Verilen Metin »
Atom ve İnanç

104

     Atomlarla ilgili bir konuyu ele almak düşündürücüdür. Üstelik bu, Fizik ve Kimya ilminin konusudur. Zerre ve atomların iki hareketini söz konusu ettik. Atomların hareketlerini ve sükûnlarını yani hareketsizliklerini, duruşlarının hikmetini ele almaya ve hükme bağlamaya çalıştık.  Tabii Tevhîdî ve Hikemî bir hükme.

     Peki, ama -akla geliyor işte- zerre ve atomların sükûn ve hareketlerini bilsek n’olur bilmesek n’olur? Çok şey olur değerli okur! O doğru biliş ve doğru bilmeyiş iki tohum olur. İki dal olur. İki filiz hâlini alır. Boy atıp ya gül ağacı olur. Boy atıp ya da zakkum ağacı olur. Biri misk gibi kokar. Misk ve anber hükmünde olan iman ve inanç nurunu etrafa saçar. Öteki zakkum çiçeği olarak açar. Küfür ve inançsızlık zulüm ve karanlığını etrafa dağıtır. Biri nur ve ışık yayar çevresine. Diğeri karanlığa boğar çevresini.

     İşte zerre ve atomların hareketlerini ve hareketsizliklerini doğru veya yanlış biliş ve yorumlayış; bu sonuçları doğurduğu ve doğuracağı için, bunun üstünde uzunca durduk. Onların hareket ve sükûnlarındaki asıl amacı, asıl fayda ve hikmeti iyice açıklamaya çalıştık. Çünkü zerre ve atomları başıboş sanmak, kendi başlarına hareket ediyor sanmak; Materyalist Felsefeyi doğuruyor. Ve materyalizmi, maddeciliği, her şeyi maddeye bağlamanın, her şeyi maddeden bilmenin insanlığın başına nasıl bir çorap ördüğünü gösteriyor. Nitekim öyle anlayış, öyle yorumlayış, insanlığın başına bela olmuş, insanlığı onlarca yıl titretmiş; hatta inim inim inletmiştir.

[Ekranda görüntülenen öğeleri bulmaya yönelik kayıtlar]
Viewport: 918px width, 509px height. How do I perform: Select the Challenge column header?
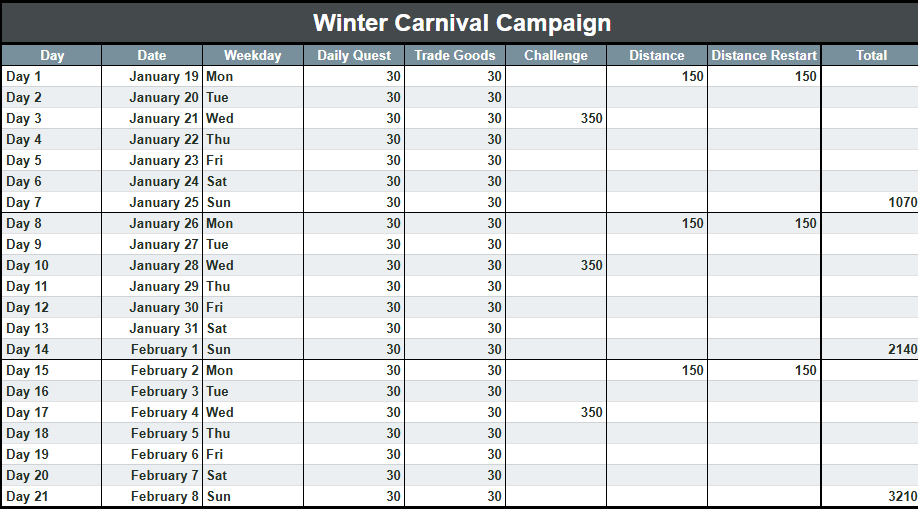pyautogui.click(x=556, y=55)
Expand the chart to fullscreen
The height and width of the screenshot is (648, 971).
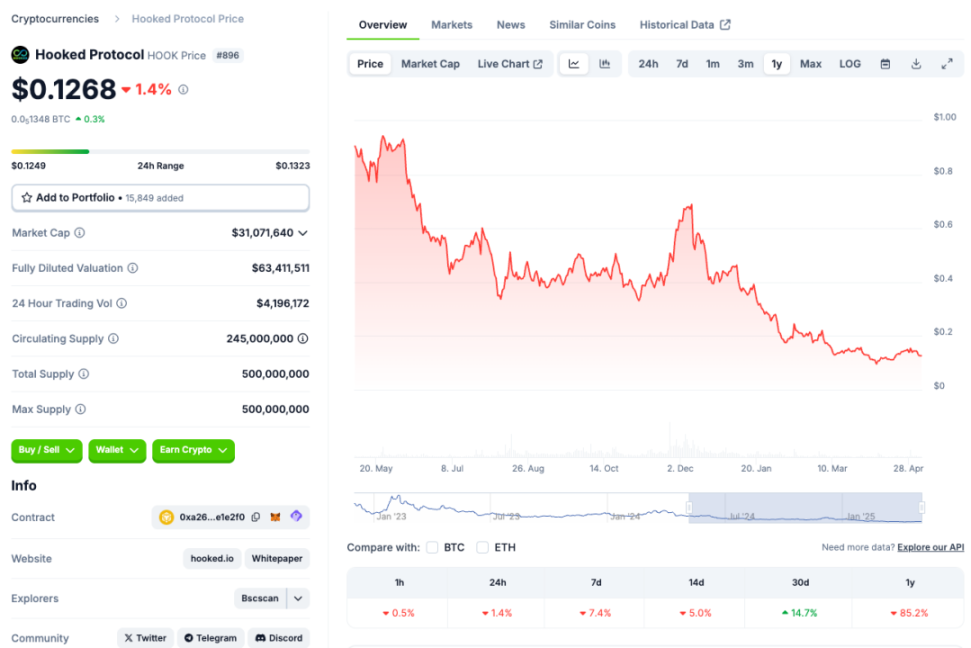point(947,64)
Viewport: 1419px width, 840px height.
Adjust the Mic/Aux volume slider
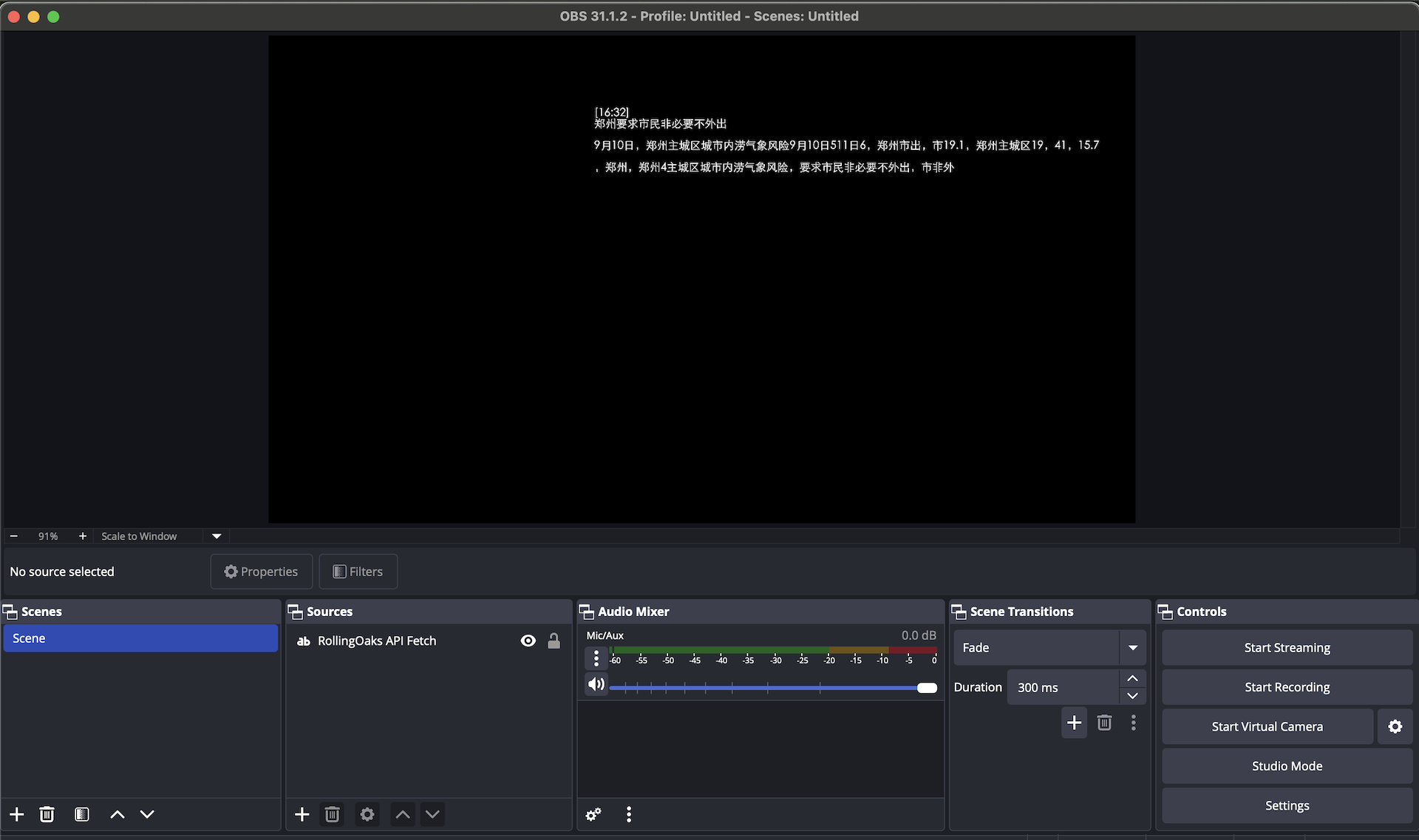pyautogui.click(x=927, y=688)
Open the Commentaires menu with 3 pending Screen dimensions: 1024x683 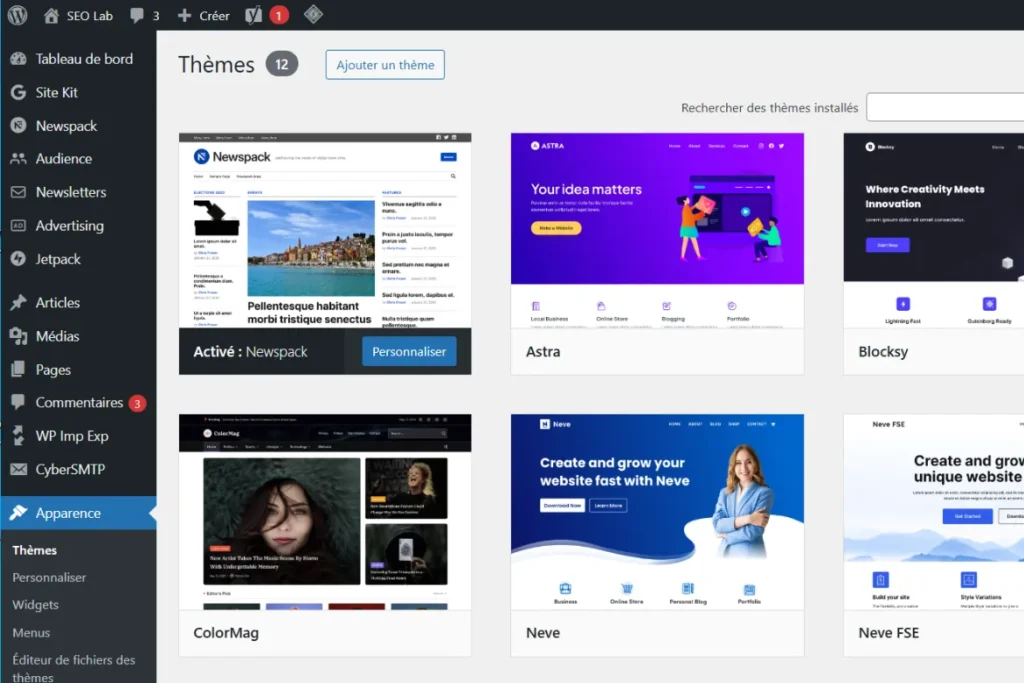click(x=79, y=403)
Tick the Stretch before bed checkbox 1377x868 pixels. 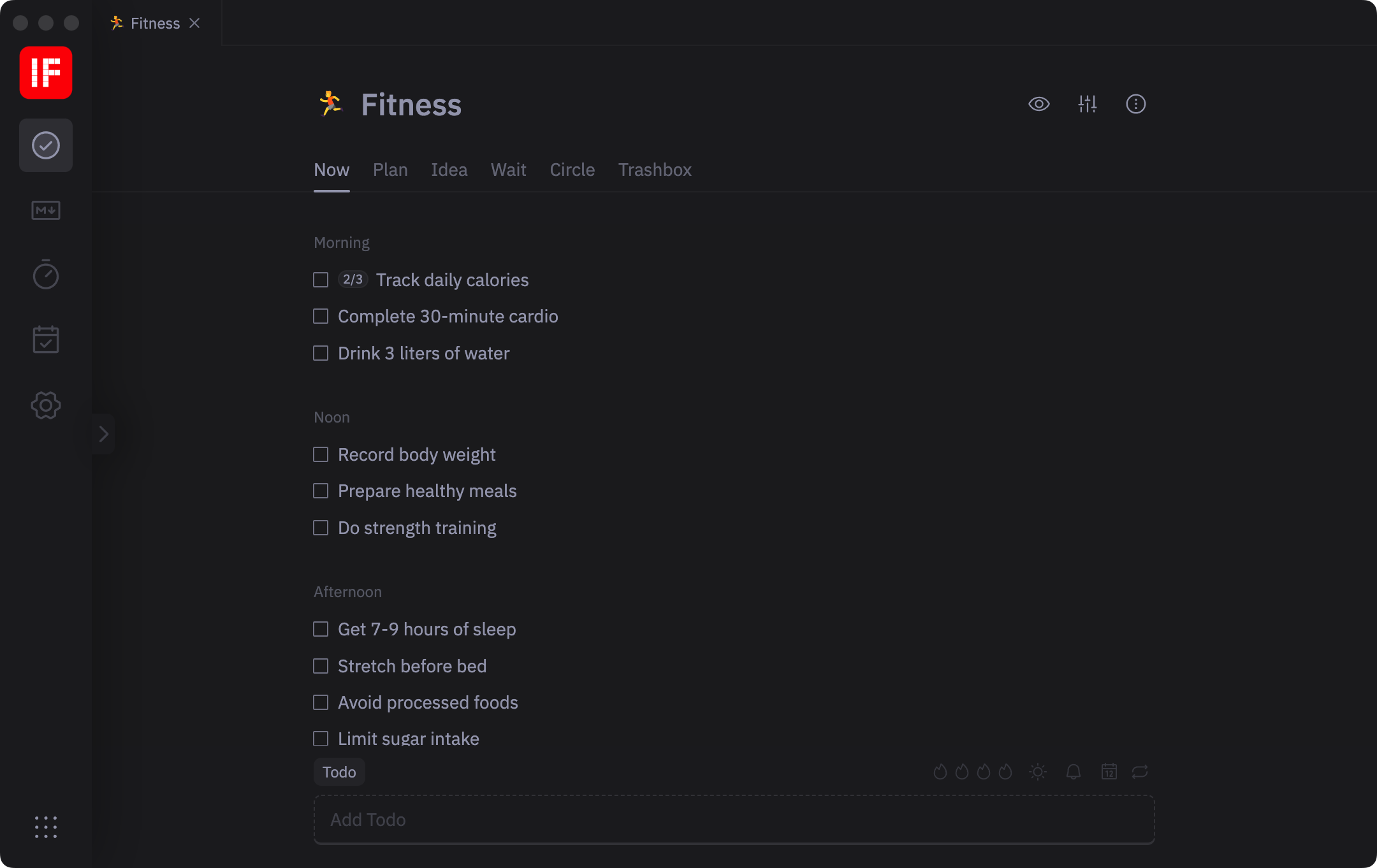coord(321,666)
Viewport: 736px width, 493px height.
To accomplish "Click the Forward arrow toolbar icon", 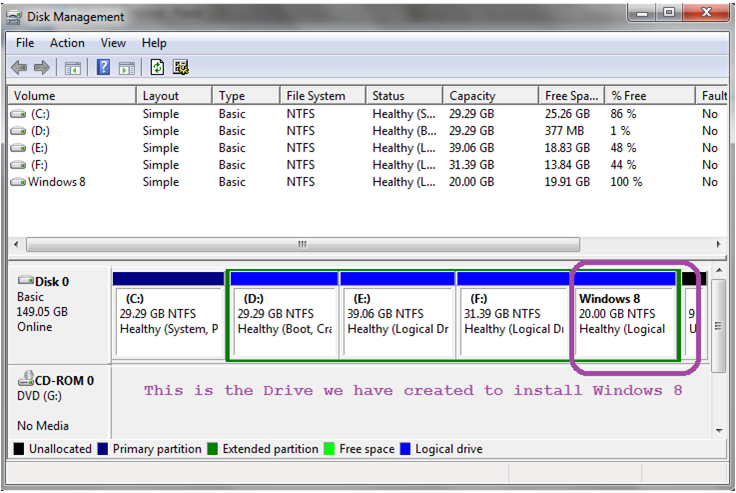I will [42, 68].
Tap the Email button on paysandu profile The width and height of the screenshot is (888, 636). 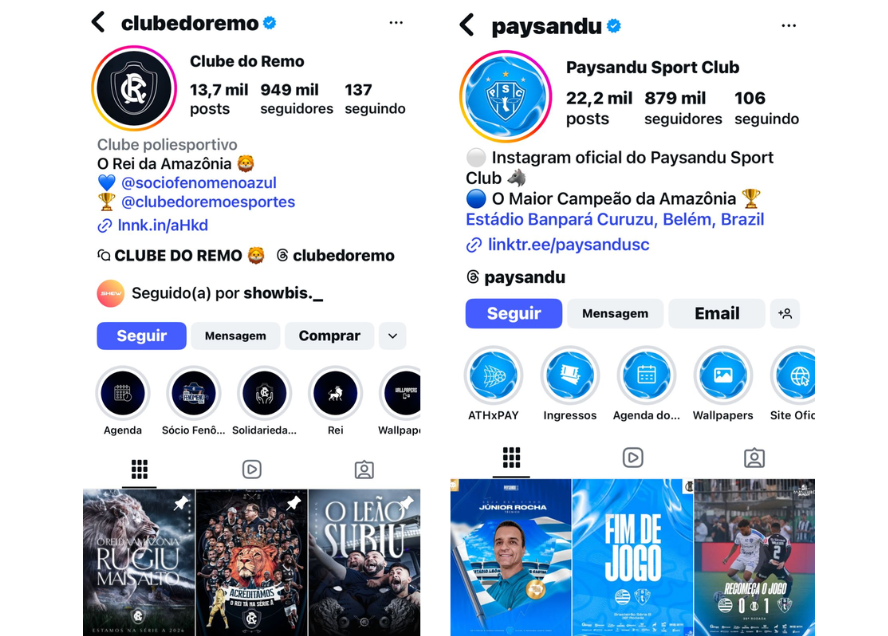[717, 313]
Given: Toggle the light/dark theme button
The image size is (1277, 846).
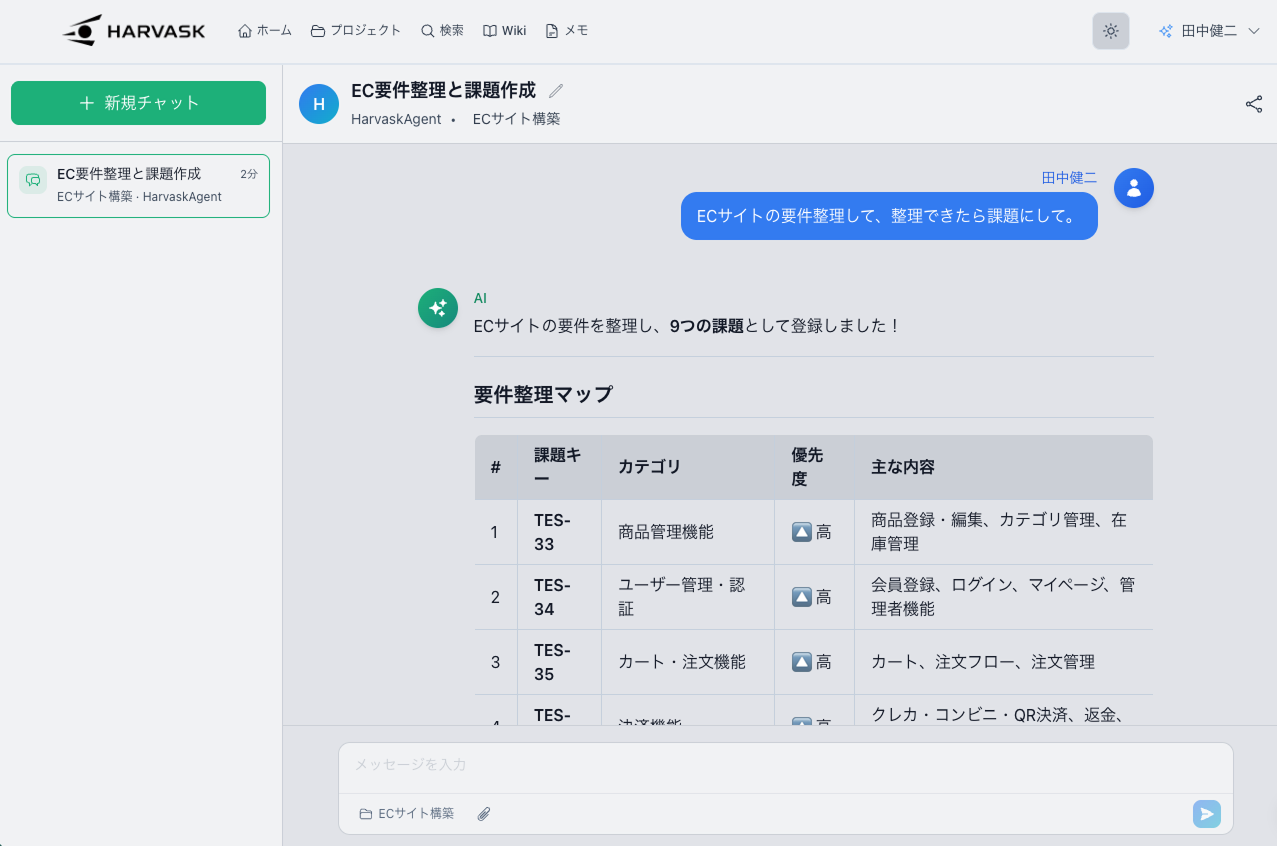Looking at the screenshot, I should point(1110,31).
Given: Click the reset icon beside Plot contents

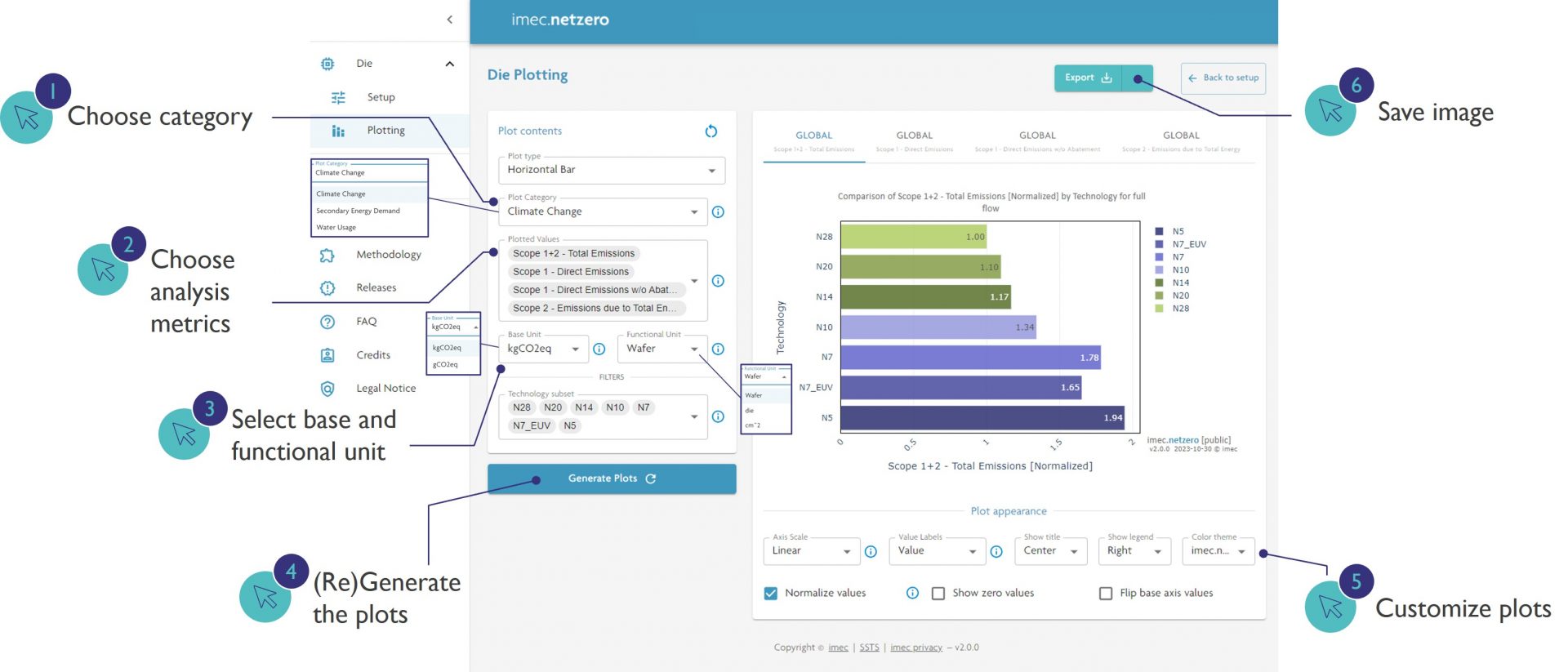Looking at the screenshot, I should tap(710, 131).
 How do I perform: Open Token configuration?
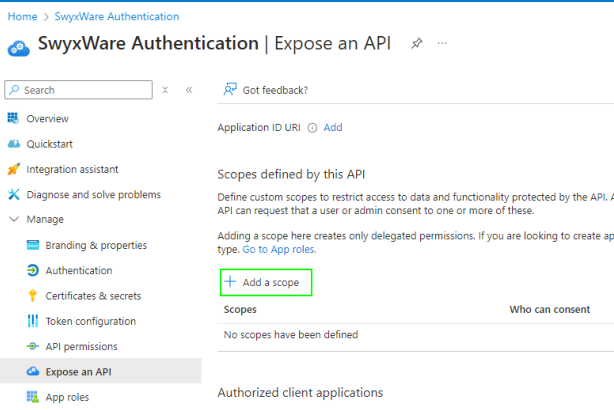[x=90, y=321]
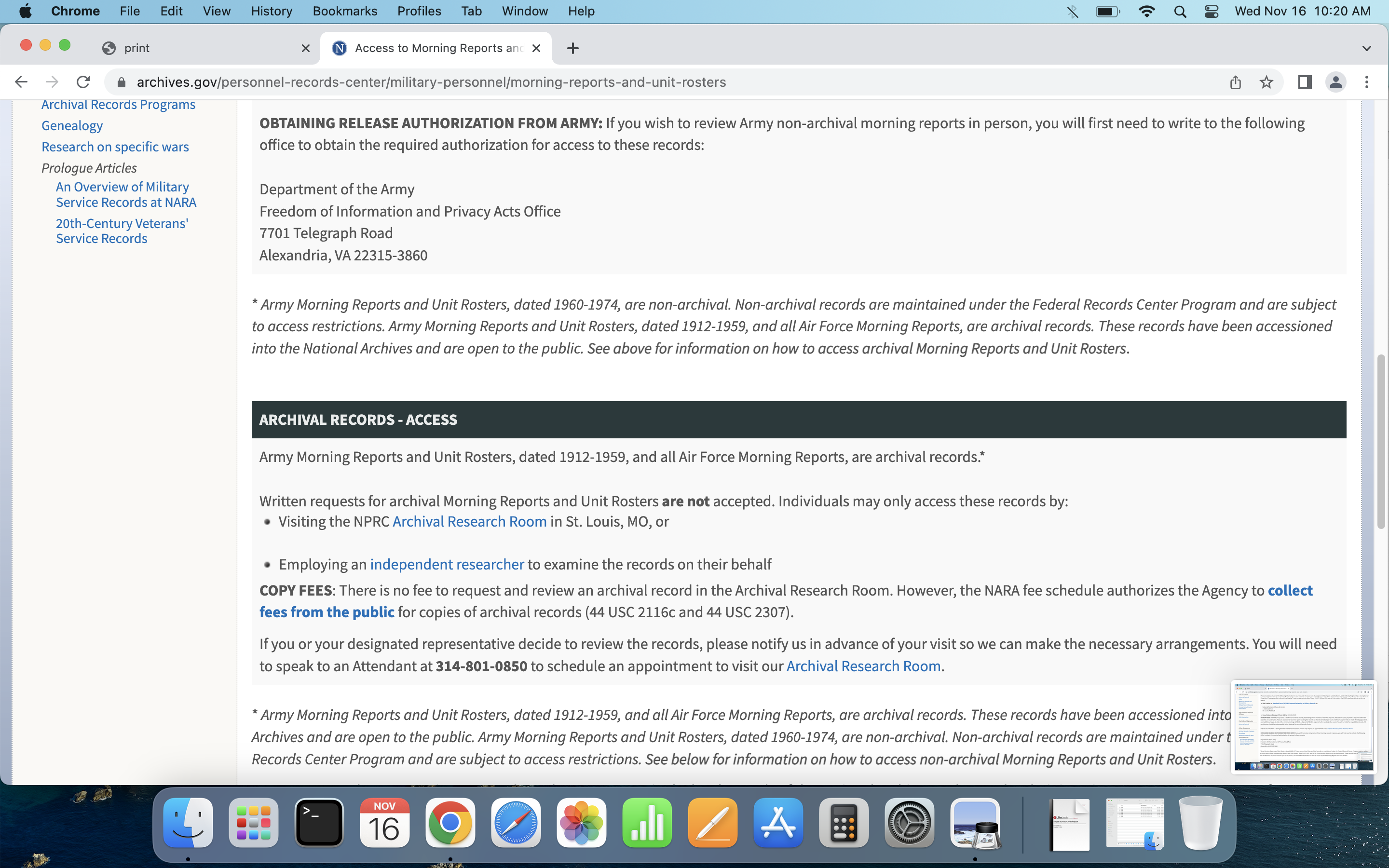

Yapılacak Çalışmalar »
1 - Atom ve inanç metnine göre aşağıdaki soruları cevaplayınız.
(a) Atomlarla ilgili konu hangi ilimlerin konusudur?
(b) Zakkum çiçeği olarak açan taraf etrafa neyi dağıtır?
(c) Zerre ve atomları başıboş sanmak hangi felsefeyi doğurur?
2 - Atom ve inanç metninin "Atom ve İnanç" sözleriyle başlayıp "karanlığa boğar çevresini." sözlerine kadar süren bölümünü, "gül ağacı" yerine "servi ağacı" koyarak düzenleyip yeniden yazınız.
Öğelerin bu çalışmada hiçbir rolü yoktur.

Sıralı Cevaplar »
1 -
(a) Fizik ve Kimya ilminin konusudur.
(b) Küfür ve inançsızlık zulüm ve karanlığını dağıtır.
(c) Materyalist Felsefeyi doğurur.

2 -
Atom ve İnanç

104

     Atomlarla ilgili bir konuyu ele almak düşündürücüdür. Üstelik bu, Fizik ve Kimya ilminin konusudur. Zerre ve atomların iki hareketini söz konusu ettik. Atomların hareketlerini ve sükûnlarını yani hareketsizliklerini, duruşlarının hikmetini ele almaya ve hükme bağlamaya çalıştık.  Tabii Tevhîdî ve Hikemî bir hükme.

     Peki, ama -akla geliyor işte- zerre ve atomların sükûn ve hareketlerini bilsek n’olur bilmesek n’olur? Çok şey olur değerli okur! O doğru biliş ve doğru bilmeyiş iki tohum olur. İki dal olur. İki filiz hâlini alır. Boy atıp ya servi ağacı olur. Boy atıp ya da zakkum ağacı olur. Biri misk gibi kokar. Misk ve anber hükmünde olan iman ve inanç nurunu etrafa saçar. Öteki zakkum çiçeği olarak açar. Küfür ve inançsızlık zulüm ve karanlığını etrafa dağıtır. Biri nur ve ışık yayar çevresine. Diğeri karanlığa boğar çevresini.